Had the diagnosis not come, Moose would have graduated this spring from BVU.  Prior to his passing, he was presented with his bachelor’s degree from BVU in a special ceremony on Oct. 17. Merchant traveled to visit Moose in hospice care donning his ceremonial academic regalia and personally presented the diploma. Merchant recalled the joy on Moose’s face, saying it was “unforgettable.” 


Moose’s brother Denton Hopkins recorded the graduation ceremony and shared it on the “Moose’s Militia” Facebook page. The video, shown here, has over 2.3K views and shows the impact Moose had on so many.


At the vigil, Merchant reminded those in attendance that Moose showed the BVU community what “community” truly means, with courage, fight, and faith interlaced throughout his whole life.  During the vigil, the men’s basketball team showcased that idea of community by standing as one to remember Moose. Afterwards, Merchant said he would cherish that moment for a lifetime, showing that “light can still present itself in life’s darkest moments.”


Senior Clayton Christian, a fellow accounting and finance double major, shared with the vigil crowd his memories with Moose. From spending nights studying in Siebens School of Business, to canoeing across the lake on their freshman Welcome Weekend, to participating in spiritual life together on campus, Christian described Moose as an outstanding human and friend.

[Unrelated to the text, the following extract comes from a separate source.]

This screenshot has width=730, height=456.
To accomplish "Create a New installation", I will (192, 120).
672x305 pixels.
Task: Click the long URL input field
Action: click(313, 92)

“He showed how to love others with a Christlike love no matter who you were,” Christian said. “BVU will always remember Moose.”


Soloist Ruth Whitmore sang an elegant rendition of “Amazing Grace.” Lights dimmed, and candles were lit in honor of Canyon “Moose” Hopkins. A moment of silence allowed each person in the chapel to give their respects.


At the special graduation ceremony’s conclusion, President Merchant said, “BVU is an incredible place. I hope you remember how BVU has changed you. BVU will hold you close to its heart and I hope you hold BVU close to yours.”


Buena Vista will, shown by the crowd gathered in Canyon’s honor. Merchant noted that all were proud to have Moose as a member of the BVU family. Merchant smiled, saying, “He’s a Beaver forever.”


Moose’s brother Denton offered a final piece of advice for those attending. Denton noted that Moose had shown him how special of a place BVU was to him, and the impact it has on students. Denton felt Moose would want to share a quote with his fellow Beavers. 


“Moose would want you to do one thing: ‘Be where your feet are.’”


A special memorial service to honor the life of Canyon “Moose” Hopkins will be held on Nov. 3 at 2 p.m. in the Earlham High School Gymnasium. This service is open to all. Just as he did in life, Moose continues to give, donating his body to Des Moines University to give doctors an education opportunity.